The complement of an event is all that is not included in the event. For any event \( E \), its complement is denoted by \( E^C \). The idea is that if \( E \) does not happen, then its complement \( E^C \) must occur. It is expressed in probability terms as:\[ \mathrm{P}(E^C) = 1 - \mathrm{P}(E) \] This equation arises because the total probability of all potential outcomes (\( E \) and \( E^C \)) in a probability space always adds up to 1.Complements are helpful for calculating probabilities indirectly. Sometimes it is easier to compute \( \mathrm{P}(E^C) \) first, then use it to find \( \mathrm{P}(E) \).

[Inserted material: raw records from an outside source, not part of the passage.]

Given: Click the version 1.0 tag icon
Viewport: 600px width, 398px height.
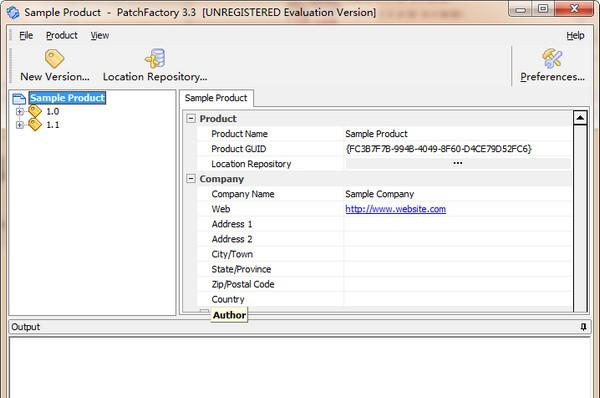Looking at the screenshot, I should coord(35,111).
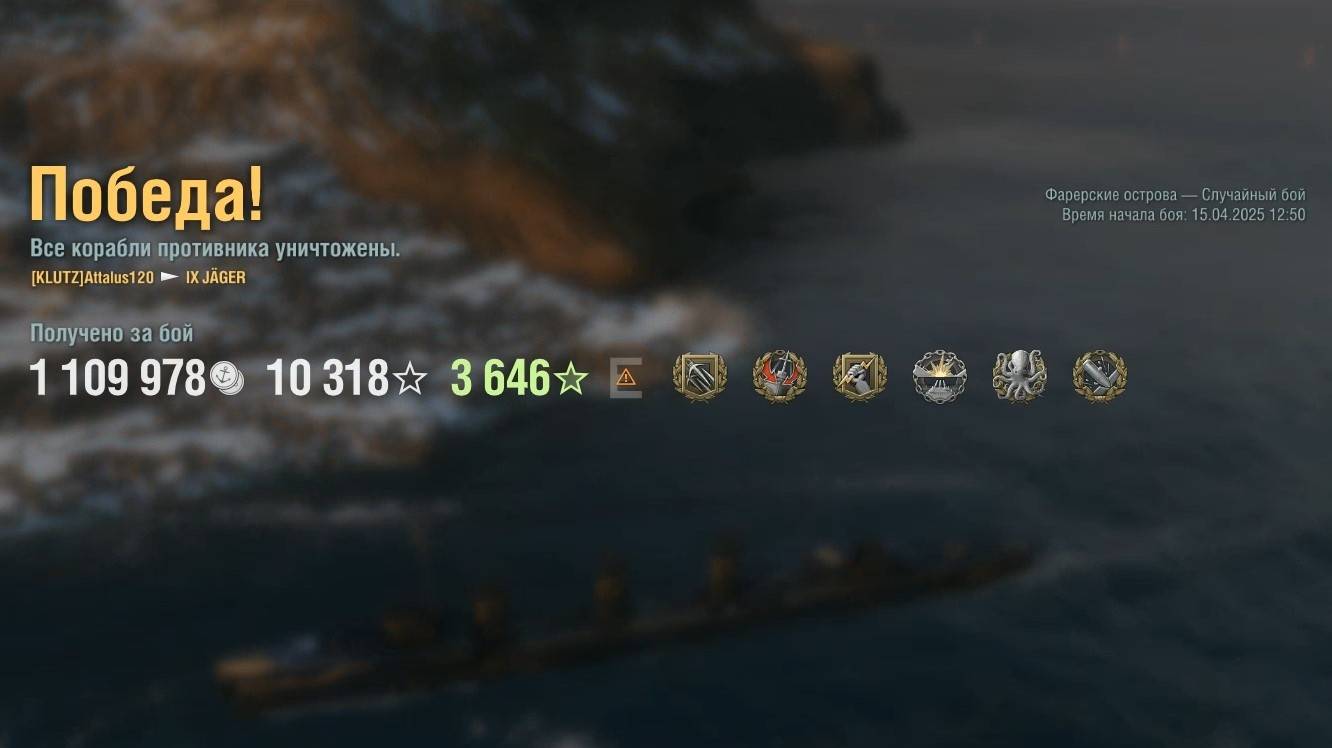This screenshot has height=748, width=1332.
Task: Click player name [KLUTZ]Attalus120
Action: [x=92, y=277]
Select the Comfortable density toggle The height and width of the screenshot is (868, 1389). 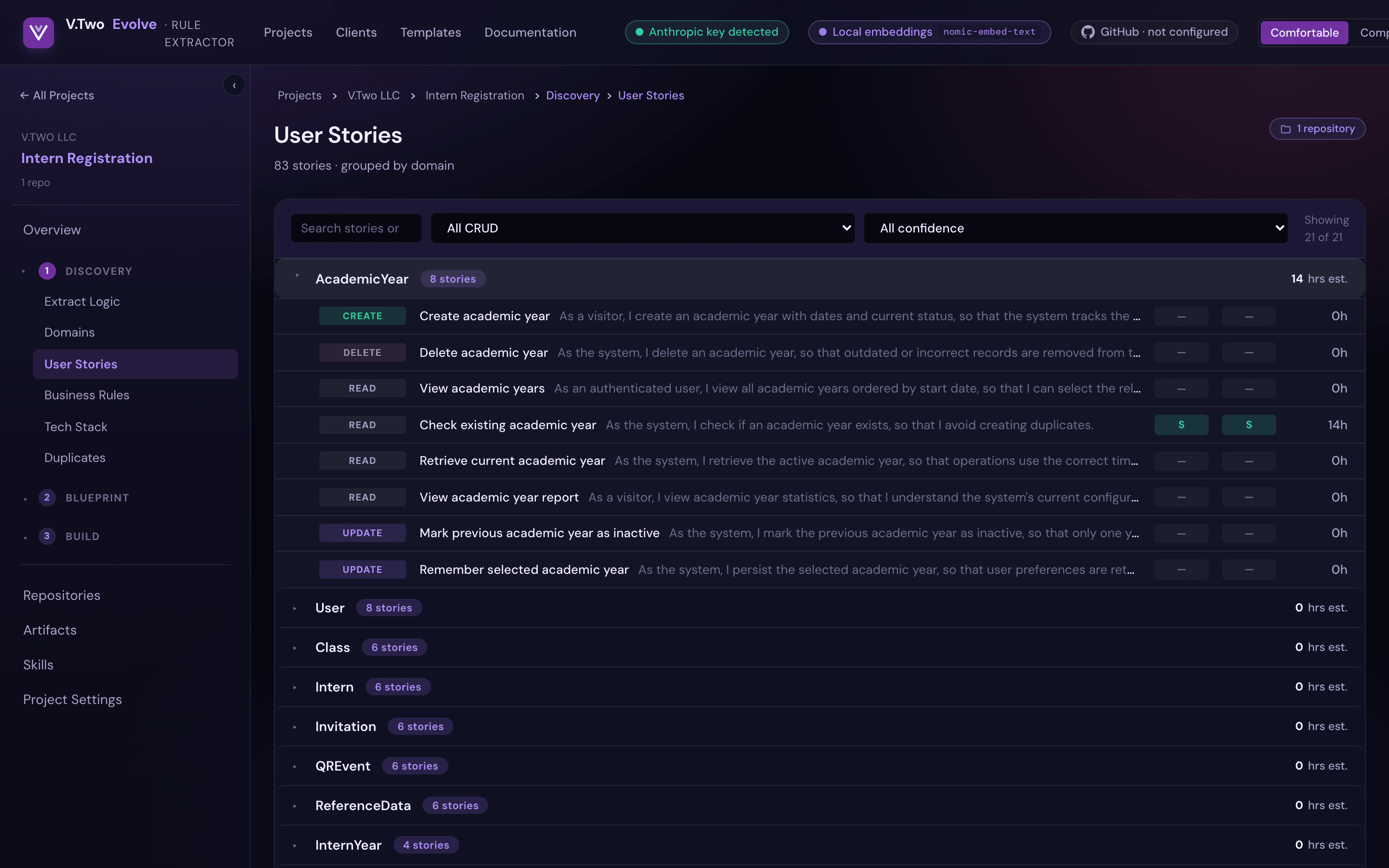pyautogui.click(x=1304, y=33)
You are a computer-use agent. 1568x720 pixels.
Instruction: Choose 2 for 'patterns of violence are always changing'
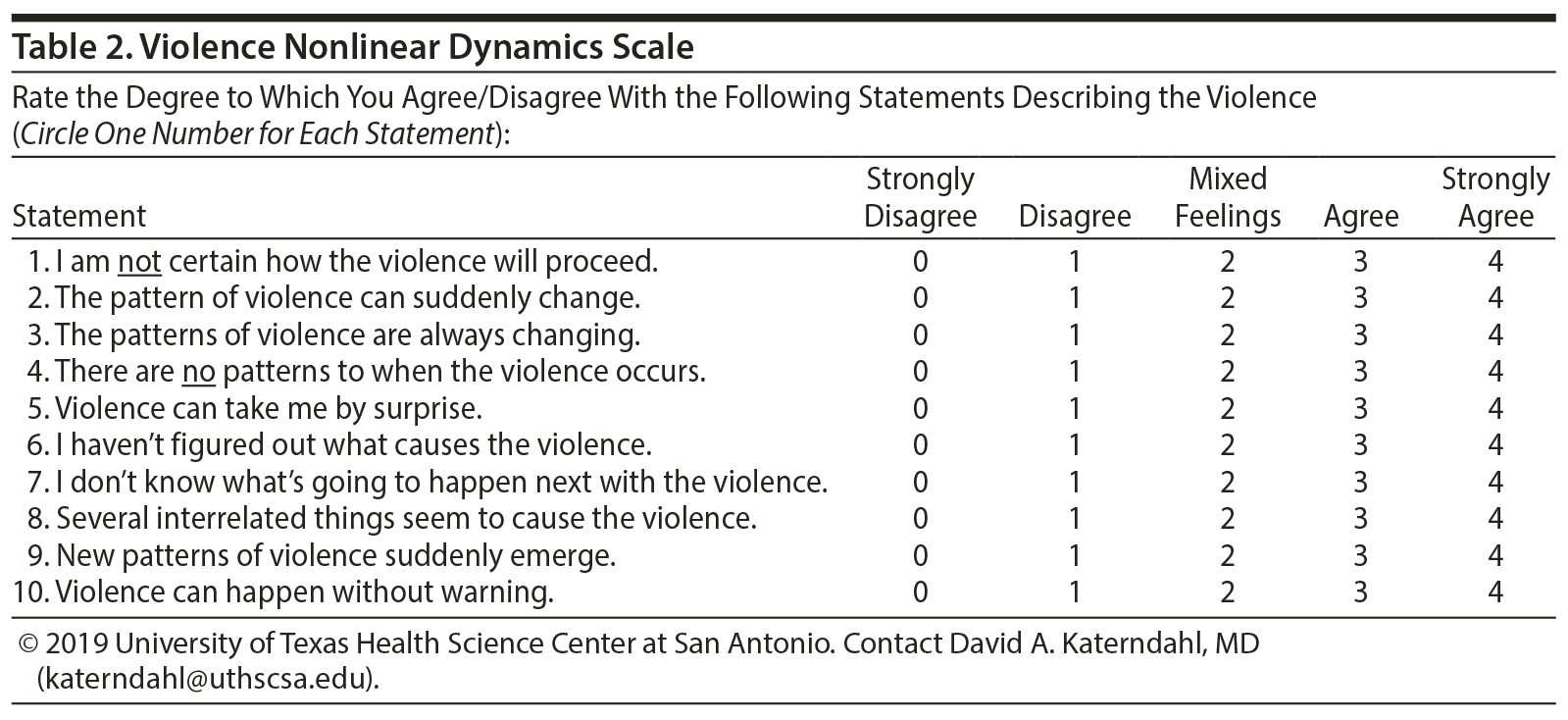coord(1228,335)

This concept is extremely useful in solving complicated problems involving multiple events, as it allows you to focus on what is not happening and derive information from there.

Probability rules are the foundational principles that guide how probabilities are computed and manipulated. Knowing these rules is crucial to solve probability problems effectively:

• Addition Rule: This rule states that for any two mutually exclusive events \( A \) and \( B \), the probability that either \( A \) or \( B \) occurs is the sum of their probabilities: \( \mathrm{P}(A \cup B) = \mathrm{P}(A) + \mathrm{P}(B) \). For non-mutually exclusive events, you subtract the intersection: \( \mathrm{P}(A \cup B) = \mathrm{P}(A) + \mathrm{P}(B) - \mathrm{P}(A \cap B) \).
• Multiplication Rule: For independent events, the probability that both \( A \) and \( B \) occur is the product of their individual probabilities: \( \mathrm{P}(A \cap B) = \mathrm{P}(A) \cdot \mathrm{P}(B) \).

Moreover, these rules are used along with complements and conditional probability to analyze and solve complex probability scenarios, as they provide a clear structure for breaking down problems.

Independence is a key concept in probability that simplifies the calculation of probabilities of simultaneous events. Two events \( A \) and \( B \) are considered independent if the occurrence of one does not affect the probability of the other occurring. In formula terms, this is expressed as:\[ \mathrm{P}(A \cap B) = \mathrm{P}(A) \cdot \mathrm{P}(B) \] If events are independent, then knowing that \( A \) has occurred does not change the probability of \( B \) occurring.In the case of pairwise independent events \( E_1, E_2, \) and \( E_3 \), as the problem describes, this property holds true for each pair, without implying that all three together are independent. Pairwise independence simplifies calculations because you can treat each pair separately without considering additional dependence among other events. This distinction can be crucial, especially when evaluating the collective behaviour of such events, such as in intersections or unions.